**What you are asked to do:**
Your answer should be the exact lines of the data below from the one containing "Ashley Down (267, 2225)" through the one containing "Prices (761, 20)"; please include nothing else.

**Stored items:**
=== Section Start ===

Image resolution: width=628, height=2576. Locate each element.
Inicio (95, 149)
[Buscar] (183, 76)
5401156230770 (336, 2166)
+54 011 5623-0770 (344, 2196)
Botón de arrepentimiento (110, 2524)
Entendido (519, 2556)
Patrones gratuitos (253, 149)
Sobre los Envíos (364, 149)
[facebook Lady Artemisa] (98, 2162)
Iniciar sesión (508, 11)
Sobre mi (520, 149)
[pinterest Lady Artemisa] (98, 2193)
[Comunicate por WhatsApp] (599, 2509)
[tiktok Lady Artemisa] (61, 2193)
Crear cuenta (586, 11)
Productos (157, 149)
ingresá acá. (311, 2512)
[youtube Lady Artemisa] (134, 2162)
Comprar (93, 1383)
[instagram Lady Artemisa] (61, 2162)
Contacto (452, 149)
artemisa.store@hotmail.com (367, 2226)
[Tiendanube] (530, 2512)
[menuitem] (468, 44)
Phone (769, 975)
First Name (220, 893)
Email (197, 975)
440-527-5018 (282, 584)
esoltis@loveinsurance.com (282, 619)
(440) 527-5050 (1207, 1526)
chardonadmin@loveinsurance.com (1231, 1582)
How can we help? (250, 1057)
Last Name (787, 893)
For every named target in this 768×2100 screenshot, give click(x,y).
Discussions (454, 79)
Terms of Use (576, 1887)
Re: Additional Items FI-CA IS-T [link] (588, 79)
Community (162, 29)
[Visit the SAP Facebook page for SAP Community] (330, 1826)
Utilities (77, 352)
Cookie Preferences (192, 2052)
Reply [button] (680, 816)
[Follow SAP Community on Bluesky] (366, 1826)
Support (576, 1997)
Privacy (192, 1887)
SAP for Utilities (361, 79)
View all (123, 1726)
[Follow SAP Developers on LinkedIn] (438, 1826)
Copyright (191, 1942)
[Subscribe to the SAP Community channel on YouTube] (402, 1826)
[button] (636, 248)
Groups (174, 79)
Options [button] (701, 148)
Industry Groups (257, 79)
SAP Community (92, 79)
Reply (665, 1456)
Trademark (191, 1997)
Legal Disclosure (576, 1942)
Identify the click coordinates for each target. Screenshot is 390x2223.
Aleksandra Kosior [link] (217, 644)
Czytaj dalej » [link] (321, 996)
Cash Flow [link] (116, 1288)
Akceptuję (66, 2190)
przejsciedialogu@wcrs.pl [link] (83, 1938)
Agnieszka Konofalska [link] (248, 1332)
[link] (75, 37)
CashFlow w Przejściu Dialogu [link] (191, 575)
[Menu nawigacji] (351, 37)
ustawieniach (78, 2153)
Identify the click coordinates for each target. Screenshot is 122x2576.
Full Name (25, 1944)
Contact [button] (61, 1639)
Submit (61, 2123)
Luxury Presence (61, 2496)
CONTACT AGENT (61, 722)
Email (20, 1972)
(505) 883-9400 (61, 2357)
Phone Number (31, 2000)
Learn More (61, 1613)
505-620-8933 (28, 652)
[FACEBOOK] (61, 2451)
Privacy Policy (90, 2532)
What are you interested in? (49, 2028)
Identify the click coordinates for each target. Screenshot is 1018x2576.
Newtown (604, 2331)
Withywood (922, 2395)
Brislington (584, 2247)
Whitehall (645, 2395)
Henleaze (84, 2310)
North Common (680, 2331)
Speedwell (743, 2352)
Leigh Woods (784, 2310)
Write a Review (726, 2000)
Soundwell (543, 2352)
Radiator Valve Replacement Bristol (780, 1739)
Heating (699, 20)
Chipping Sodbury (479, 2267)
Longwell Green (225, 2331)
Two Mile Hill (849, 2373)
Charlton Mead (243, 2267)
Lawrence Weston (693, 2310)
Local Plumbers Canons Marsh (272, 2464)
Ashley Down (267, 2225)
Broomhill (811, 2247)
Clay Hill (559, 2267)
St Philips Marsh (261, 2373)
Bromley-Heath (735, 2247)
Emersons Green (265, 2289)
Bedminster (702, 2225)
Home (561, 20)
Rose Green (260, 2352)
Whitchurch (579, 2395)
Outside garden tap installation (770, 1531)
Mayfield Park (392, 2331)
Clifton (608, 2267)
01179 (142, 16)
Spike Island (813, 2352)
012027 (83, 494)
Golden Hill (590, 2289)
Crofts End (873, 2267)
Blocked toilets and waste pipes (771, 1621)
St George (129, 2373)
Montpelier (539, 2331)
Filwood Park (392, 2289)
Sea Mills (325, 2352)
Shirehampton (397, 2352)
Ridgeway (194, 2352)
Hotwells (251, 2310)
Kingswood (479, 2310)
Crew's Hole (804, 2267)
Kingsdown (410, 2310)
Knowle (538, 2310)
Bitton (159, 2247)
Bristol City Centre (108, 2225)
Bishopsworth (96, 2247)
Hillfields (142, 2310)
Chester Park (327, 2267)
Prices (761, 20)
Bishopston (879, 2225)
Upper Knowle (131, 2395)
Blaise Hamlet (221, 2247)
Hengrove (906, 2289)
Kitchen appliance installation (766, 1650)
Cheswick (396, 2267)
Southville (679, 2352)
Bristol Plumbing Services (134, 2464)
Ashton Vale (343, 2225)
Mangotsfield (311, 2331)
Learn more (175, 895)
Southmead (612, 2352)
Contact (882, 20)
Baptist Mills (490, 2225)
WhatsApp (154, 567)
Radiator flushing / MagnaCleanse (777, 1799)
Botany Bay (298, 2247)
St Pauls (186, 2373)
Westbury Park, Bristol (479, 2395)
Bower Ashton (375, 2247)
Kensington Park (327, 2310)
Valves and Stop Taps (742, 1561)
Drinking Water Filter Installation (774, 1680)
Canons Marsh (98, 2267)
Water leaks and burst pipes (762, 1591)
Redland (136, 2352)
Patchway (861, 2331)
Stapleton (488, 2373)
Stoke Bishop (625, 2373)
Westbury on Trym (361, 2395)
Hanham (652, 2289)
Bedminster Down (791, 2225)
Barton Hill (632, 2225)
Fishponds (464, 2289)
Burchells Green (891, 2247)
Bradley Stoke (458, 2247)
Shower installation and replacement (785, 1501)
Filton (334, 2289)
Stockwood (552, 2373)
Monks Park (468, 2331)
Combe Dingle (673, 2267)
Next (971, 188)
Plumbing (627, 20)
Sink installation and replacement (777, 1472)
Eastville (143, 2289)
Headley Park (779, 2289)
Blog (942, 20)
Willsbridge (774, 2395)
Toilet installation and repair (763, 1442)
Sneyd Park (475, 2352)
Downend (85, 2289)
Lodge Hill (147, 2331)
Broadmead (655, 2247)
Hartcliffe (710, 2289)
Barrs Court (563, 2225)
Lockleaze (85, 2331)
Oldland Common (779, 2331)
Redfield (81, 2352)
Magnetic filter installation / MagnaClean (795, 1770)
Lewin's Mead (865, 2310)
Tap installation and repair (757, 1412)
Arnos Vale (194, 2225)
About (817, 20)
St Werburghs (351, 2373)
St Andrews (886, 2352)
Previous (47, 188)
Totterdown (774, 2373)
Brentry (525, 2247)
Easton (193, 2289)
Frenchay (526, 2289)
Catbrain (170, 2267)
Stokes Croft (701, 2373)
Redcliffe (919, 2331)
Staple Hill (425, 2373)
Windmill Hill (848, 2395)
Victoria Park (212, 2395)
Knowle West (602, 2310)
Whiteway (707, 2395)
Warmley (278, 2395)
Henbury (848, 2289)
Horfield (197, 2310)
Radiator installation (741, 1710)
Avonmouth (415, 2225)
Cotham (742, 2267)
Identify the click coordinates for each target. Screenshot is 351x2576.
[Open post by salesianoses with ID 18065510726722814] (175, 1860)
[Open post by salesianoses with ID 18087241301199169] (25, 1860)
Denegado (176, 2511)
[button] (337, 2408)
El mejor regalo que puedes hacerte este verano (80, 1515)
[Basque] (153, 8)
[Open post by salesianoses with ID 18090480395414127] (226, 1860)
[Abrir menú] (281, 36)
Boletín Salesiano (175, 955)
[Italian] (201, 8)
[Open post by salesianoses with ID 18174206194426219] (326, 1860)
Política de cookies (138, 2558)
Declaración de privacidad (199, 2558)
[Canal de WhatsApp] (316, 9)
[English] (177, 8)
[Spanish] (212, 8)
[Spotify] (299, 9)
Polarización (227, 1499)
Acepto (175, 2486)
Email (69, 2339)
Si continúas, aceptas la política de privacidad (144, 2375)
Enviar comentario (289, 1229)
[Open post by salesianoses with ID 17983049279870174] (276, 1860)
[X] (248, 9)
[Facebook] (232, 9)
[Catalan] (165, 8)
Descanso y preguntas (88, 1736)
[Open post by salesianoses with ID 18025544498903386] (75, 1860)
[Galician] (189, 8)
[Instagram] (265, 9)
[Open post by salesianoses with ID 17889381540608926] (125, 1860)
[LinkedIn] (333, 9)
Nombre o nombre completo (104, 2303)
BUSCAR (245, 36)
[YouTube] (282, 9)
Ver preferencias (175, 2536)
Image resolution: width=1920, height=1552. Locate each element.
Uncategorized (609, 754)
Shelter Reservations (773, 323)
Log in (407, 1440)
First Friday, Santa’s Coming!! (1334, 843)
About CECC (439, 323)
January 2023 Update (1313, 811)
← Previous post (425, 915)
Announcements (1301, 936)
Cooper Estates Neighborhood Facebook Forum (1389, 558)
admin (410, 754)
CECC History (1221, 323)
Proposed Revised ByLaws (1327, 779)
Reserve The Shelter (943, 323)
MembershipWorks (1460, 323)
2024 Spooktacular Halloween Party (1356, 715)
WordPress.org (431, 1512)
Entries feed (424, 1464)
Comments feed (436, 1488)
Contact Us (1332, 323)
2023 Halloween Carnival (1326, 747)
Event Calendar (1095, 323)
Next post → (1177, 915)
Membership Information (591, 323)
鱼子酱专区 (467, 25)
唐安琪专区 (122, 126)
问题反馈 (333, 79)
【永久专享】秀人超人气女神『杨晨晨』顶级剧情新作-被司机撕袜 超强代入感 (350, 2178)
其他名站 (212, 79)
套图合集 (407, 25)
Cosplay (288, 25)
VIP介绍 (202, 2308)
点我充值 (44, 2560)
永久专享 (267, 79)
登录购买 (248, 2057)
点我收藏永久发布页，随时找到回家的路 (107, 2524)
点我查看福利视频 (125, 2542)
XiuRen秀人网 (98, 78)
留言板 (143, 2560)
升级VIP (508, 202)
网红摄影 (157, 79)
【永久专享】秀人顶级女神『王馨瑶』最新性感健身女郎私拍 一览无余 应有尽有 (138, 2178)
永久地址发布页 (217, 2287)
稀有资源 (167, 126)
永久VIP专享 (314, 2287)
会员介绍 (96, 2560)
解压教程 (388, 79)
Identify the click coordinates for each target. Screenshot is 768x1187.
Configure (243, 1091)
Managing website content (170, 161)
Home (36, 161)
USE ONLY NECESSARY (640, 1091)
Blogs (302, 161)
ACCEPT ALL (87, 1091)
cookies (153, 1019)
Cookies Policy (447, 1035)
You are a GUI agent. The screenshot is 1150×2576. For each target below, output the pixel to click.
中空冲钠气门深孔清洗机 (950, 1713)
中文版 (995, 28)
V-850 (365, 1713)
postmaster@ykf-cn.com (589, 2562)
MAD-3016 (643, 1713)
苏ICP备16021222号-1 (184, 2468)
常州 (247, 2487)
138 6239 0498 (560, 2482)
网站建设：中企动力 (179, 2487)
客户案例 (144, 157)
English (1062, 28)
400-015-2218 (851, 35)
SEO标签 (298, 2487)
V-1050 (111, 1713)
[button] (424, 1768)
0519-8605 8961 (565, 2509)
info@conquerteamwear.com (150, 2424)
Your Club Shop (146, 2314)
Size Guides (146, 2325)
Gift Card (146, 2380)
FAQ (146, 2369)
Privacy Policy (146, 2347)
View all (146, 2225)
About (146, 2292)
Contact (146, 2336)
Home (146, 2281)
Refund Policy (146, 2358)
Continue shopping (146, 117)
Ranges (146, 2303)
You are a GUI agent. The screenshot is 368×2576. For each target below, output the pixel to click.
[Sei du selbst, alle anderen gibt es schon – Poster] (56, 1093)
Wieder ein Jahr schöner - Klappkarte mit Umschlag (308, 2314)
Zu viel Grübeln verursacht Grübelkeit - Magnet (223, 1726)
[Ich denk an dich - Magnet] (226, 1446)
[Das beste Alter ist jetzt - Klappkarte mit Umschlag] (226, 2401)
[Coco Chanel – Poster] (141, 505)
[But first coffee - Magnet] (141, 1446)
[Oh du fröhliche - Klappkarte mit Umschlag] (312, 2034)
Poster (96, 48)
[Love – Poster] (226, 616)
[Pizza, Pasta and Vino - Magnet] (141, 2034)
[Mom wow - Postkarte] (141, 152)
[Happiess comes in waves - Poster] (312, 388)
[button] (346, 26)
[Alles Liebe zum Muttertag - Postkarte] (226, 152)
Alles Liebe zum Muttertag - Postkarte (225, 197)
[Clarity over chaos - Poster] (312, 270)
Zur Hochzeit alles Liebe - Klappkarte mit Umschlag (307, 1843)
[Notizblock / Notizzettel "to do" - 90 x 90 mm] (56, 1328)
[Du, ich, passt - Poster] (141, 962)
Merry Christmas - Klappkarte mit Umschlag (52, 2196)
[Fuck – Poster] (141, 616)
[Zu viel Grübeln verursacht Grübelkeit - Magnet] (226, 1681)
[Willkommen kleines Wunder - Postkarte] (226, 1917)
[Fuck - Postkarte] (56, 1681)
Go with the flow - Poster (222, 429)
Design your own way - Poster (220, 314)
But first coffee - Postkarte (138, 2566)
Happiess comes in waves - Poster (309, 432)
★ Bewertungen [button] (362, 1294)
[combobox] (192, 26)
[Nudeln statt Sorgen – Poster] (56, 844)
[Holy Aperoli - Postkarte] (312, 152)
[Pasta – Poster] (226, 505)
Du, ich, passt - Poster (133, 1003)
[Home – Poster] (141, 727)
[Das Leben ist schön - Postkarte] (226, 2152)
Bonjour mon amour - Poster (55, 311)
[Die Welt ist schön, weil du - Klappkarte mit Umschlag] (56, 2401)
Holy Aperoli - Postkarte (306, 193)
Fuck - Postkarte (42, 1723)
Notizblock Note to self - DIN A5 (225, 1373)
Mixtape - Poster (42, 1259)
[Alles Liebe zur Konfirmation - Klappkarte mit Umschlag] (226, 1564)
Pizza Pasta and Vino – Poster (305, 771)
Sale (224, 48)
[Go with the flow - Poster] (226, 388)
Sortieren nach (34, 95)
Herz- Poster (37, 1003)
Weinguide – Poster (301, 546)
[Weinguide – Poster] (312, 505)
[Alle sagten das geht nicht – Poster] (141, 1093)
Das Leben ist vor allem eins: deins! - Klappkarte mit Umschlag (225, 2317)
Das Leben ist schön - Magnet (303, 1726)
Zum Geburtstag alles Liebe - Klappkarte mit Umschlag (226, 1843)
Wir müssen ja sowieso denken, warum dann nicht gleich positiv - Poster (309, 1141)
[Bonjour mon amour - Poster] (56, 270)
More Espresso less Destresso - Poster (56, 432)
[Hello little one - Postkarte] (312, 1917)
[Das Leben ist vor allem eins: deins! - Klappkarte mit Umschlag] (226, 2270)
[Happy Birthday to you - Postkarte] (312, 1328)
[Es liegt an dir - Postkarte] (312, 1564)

=== Section End ===

**Answer below:**
Ashley Down (267, 2225)
Broomhill (811, 2247)
Clay Hill (559, 2267)
St Philips Marsh (261, 2373)
Bromley-Heath (735, 2247)
Emersons Green (265, 2289)
Bedminster (702, 2225)
Home (561, 20)
Rose Green (260, 2352)
Whitchurch (579, 2395)
Outside garden tap installation (770, 1531)
Mayfield Park (392, 2331)
Clifton (608, 2267)
01179 (142, 16)
Spike Island (813, 2352)
012027 (83, 494)
Golden Hill (590, 2289)
Crofts End (873, 2267)
Blocked toilets and waste pipes (771, 1621)
St George (129, 2373)
Montpelier (539, 2331)
Filwood Park (392, 2289)
Sea Mills (325, 2352)
Shirehampton (397, 2352)
Ridgeway (194, 2352)
Hotwells (251, 2310)
Kingswood (479, 2310)
Crew's Hole (804, 2267)
Kingsdown (410, 2310)
Knowle (538, 2310)
Bitton (159, 2247)
Bristol City Centre (108, 2225)
Bishopsworth (96, 2247)
Hillfields (142, 2310)
Chester Park (327, 2267)
Prices (761, 20)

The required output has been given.